Iran-Turkey dispute over gas prices unlikely to affect trade ties
Baku, Azerbaijan, Feb. 14
By Farhad Daneshvar - Trend:
Despite the outstanding disagreements between Tehran and Ankara over gas prices, Iran and Turkey appear reluctant to spoil trade ties.
As soon as the reports regarding the International Court of Arbitration's verdict on gas dispute between Tehran and Ankara appeared, a number of international and local media outlets devoted some space for the story covering various angles, but some bias and hasty.
Iranian conservative media that basically is after picking faults with moderate President Hassan Rouhani's administration raised its voice criticizing Rouhani for the loss while a number of international media highlighted Turkey's win against Iran giving the sense that the ties between the two traditional partners are coming into conflict.
According to a deal inked in 1996 between Tehran and Ankara, Iran is committed to provide Turkey with some 30 million cubic meters of gas per day. Back in March 2012 Ankara filed a complaint against Iran in the International Court of Arbitration requesting for a 25 percent price reduction. The controversy stirred up in early February when media sources reported that the court has ruled in favor of a 10-15 percent price discount.
Although the controversy seems to many as a sore point in the ties of the neighboring countries, Iran-Turkey ties are here to continue given the considerable trade turnover over the past several years as well as $10 billion gas trade per year.

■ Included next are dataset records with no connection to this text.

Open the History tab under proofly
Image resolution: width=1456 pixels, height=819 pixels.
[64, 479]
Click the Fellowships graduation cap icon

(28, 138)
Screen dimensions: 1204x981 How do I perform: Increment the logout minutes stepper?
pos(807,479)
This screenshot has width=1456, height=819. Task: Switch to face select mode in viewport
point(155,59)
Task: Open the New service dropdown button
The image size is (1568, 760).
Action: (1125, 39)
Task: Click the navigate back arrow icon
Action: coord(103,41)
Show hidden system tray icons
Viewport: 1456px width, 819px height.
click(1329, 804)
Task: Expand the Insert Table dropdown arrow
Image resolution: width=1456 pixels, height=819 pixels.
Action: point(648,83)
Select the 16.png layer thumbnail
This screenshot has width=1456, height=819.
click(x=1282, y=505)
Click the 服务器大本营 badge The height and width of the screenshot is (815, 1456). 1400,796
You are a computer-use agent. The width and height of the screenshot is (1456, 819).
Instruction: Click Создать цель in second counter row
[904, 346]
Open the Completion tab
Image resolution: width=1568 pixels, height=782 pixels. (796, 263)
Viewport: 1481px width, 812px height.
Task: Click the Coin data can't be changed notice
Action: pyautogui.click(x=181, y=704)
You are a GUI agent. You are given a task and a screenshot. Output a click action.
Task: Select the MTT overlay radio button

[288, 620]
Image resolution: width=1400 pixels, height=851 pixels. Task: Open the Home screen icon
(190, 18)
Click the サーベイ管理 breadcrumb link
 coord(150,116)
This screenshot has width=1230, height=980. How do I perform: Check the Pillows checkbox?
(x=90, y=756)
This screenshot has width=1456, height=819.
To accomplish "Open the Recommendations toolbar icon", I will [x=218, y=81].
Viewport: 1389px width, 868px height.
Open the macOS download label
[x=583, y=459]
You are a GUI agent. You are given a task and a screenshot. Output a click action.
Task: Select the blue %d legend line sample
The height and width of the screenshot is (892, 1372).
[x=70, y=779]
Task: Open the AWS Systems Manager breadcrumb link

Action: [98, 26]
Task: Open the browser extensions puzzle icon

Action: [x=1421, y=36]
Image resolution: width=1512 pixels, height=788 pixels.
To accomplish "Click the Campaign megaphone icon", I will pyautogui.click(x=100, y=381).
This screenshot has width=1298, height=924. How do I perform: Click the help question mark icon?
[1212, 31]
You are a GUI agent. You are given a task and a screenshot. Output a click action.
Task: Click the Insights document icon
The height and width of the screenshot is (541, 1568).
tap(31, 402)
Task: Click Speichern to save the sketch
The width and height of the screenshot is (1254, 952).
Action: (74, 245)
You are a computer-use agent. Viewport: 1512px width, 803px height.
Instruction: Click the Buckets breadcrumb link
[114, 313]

The trade turnover between the countries was $13.71 billion in 2014 and $9.76 billion in 2015.
Although the trade turnover dropped by 29 percent in 2015 compared to the preceding year, many observers believe that the decline came amid global economic crisis ruling out the role of the political and economic disagreements in the decline.
Iranian Ambassador to Ankara Alireza Bikdeli has forecasted a profitable year for Iran and Turkey describing the ties between the neighboring countries as friendly.
"A profitable year [Iranian new year to start March 21] is coming. The train of ties between Iran and Turkey will keep moving on the rails of friendship," Bikdeli wrote on his Facebook page.
On the other hand the Turkish presidential administration has told Trend that "Tehran is Ankara's economic partner".
Now with the new economic and political developments in the world including the partial removal of international sanctions against the Islamic Republic and also the sharp decline in oil prices as well as global financial crisis, preparing a new economic plan including a revision of gas prices seems as a crucial step on the path to cement economic ties between Tehran and Ankara.